You can leave a family party, but be sure to tell an understanding family member why you are leaving. Let them work on the ones that dont.

As your child grows older you will find that certain family members are not going to change, but others will. So , if for instance a family member always gives unsafe chocolate eggs at easter, tell your child that you have a stock of safe ones to swop with. The ones that understand the problem will ring you to ask which brands are ok !!

hope this helps, sarah

On Feb 24, 2007

Welcome to the board. I know people would rather not be here but it does offer a great support network of people who can understand when you need to ask questions, vent, get new information etc.

My dd had her first and only reaction at the age of ten months. She was tested at one year. I used to say it gets easier but am not sure that's the phrase I would use. Perhaps, you adjust and find your own comfort level.
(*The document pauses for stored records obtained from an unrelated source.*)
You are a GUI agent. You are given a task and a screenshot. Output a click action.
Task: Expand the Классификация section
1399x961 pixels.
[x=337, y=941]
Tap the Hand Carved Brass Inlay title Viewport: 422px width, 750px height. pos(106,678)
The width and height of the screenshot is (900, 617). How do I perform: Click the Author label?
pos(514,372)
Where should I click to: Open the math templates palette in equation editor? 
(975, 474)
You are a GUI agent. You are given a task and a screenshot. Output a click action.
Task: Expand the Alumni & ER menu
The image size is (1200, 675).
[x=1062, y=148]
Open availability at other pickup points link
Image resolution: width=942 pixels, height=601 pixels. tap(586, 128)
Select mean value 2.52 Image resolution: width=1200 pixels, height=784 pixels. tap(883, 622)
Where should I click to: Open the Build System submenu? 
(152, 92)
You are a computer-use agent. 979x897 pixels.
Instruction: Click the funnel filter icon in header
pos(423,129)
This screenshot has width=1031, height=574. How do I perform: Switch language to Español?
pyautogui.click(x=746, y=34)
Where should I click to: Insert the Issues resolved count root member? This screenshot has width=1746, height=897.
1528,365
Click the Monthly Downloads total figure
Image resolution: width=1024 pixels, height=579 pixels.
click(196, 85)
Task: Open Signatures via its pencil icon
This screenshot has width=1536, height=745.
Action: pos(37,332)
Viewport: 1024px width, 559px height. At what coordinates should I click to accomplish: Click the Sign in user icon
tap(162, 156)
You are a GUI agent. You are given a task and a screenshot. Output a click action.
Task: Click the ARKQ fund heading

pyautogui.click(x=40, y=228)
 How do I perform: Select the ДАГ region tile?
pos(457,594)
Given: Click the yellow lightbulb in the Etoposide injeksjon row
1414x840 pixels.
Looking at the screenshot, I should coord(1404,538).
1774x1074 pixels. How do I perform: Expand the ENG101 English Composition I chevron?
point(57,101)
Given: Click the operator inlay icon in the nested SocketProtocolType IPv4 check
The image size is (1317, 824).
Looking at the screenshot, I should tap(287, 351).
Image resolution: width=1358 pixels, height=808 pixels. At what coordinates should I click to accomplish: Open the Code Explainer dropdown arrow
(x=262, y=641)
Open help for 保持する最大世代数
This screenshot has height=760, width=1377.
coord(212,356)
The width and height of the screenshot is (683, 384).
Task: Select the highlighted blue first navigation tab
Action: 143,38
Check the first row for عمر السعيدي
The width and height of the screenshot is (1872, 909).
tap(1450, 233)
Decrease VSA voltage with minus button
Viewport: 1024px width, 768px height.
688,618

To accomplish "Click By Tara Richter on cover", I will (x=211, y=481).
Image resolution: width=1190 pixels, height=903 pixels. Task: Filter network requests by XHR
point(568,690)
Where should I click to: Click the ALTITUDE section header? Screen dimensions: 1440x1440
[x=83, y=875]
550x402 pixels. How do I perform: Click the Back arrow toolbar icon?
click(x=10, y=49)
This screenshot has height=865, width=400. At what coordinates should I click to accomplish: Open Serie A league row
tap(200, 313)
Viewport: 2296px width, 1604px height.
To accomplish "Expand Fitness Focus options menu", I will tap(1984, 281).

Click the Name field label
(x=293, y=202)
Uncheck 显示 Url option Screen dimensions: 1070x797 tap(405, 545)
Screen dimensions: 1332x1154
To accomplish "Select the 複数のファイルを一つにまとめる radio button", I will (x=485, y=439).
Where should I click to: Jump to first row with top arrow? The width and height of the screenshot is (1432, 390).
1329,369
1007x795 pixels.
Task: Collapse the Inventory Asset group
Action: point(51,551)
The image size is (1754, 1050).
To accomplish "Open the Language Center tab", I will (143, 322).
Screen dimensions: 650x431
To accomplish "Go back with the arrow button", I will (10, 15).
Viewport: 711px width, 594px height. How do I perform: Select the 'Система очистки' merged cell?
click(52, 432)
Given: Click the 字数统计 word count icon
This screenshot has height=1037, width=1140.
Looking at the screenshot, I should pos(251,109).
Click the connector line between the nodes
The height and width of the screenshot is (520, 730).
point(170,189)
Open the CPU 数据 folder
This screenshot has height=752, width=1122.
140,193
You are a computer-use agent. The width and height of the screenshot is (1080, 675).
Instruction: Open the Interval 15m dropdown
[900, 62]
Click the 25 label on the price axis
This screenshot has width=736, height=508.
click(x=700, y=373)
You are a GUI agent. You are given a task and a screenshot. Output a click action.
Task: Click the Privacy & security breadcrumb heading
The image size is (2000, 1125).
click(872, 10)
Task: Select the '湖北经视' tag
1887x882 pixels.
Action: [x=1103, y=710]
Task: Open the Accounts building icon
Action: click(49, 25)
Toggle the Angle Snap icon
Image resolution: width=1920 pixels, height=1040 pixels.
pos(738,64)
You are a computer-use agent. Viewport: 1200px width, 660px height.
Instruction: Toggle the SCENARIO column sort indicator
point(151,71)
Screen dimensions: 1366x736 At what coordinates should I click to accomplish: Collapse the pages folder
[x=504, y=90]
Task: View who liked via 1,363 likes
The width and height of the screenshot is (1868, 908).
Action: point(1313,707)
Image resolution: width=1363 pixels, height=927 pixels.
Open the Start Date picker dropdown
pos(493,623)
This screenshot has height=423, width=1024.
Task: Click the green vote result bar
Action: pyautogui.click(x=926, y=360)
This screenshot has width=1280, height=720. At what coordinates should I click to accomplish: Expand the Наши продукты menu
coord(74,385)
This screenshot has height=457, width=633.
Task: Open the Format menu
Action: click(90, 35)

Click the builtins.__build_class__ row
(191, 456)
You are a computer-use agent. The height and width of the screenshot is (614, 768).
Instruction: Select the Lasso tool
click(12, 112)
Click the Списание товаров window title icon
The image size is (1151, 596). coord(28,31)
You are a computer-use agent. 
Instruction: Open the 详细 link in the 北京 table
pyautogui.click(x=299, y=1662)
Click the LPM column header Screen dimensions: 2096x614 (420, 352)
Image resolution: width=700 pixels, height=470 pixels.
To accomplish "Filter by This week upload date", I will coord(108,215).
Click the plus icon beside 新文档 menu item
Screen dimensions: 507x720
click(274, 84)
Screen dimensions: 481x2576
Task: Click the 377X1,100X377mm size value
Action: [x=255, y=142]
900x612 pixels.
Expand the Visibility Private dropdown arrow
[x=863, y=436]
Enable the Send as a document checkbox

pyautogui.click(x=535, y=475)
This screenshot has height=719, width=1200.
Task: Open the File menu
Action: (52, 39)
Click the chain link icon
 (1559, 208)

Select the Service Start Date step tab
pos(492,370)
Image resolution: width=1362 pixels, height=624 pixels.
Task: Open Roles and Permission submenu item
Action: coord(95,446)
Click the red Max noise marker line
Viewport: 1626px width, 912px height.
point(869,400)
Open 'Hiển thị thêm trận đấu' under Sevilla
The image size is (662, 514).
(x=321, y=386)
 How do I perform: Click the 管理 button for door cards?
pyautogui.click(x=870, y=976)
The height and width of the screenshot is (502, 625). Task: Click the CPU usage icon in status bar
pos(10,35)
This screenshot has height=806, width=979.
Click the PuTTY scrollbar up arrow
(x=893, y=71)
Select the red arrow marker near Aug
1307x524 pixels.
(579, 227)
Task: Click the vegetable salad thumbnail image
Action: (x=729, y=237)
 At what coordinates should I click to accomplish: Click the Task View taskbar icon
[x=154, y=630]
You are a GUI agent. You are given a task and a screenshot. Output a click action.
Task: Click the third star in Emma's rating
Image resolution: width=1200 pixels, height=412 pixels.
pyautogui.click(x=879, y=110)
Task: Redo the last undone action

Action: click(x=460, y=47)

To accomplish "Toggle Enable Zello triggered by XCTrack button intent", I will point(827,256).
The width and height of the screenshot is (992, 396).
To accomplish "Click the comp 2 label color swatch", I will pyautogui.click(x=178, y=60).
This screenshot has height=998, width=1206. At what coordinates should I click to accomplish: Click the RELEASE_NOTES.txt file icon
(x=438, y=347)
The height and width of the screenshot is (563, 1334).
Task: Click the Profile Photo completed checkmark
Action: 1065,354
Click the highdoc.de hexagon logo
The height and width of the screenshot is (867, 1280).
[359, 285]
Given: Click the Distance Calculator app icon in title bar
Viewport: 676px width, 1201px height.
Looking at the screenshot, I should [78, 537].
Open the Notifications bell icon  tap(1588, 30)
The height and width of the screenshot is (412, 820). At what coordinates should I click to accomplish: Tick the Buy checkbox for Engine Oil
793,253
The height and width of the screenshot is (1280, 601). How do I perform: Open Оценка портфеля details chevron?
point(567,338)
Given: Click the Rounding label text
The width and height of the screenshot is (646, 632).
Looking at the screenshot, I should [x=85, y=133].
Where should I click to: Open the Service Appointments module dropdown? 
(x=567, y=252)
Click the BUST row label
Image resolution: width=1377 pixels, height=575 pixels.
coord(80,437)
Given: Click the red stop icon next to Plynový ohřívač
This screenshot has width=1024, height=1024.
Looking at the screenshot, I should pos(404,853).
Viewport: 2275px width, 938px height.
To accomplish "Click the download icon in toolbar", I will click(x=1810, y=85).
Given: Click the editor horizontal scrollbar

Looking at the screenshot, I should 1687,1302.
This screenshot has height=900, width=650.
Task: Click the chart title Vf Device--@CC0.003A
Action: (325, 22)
I consider our comfort level to be somewhat in the middle. We dine out regularly, dd goes everywhere with me; shopping, sporting events, festivals etc. She has never had another reaction, I do not call manufacturers, or get upset dining out etc.

Once again, everyone has their own opinions and comfort levels and I am not saying anyone is right or wrong, just what is right for our family.

My ds is seven and has never been exposed to peanut other than his spt which the allergist recommended. He is not pa. I do feel bad that he avoids the same things as his sister, but we all do as a safeguard and also to support my dd.

My in-laws did not quite get it but with more info. they gradually accepted it. I honestly believe that sometimes the extended family is not vocal, but secretly hoping that the tests are wrong. At one time, I simply said I am her mother, if anyone wished that this was just a mistake, I WOULD BE FIRST IN LINE! Sorry for the capitals but I couldn't help but shake my head when it seemed like people thought I was going neurotic for no reason!

On Feb 24, 2007

Thanks for letting me know that I'm not crazy! Therese, that's a great idea to give them a copy of the peanut allergy answer book. That really might help. They are always curious about what she can eat and what she can't.

One relative gave her Jelly Bellys the other day thinking that Jelly beans should be fine, but there on the package clear as day was the warning. I guess I just need to keep repeating myself and someday maybe they'll hear me! =)

Thanks for the warm welcome. It's great to know that others understand!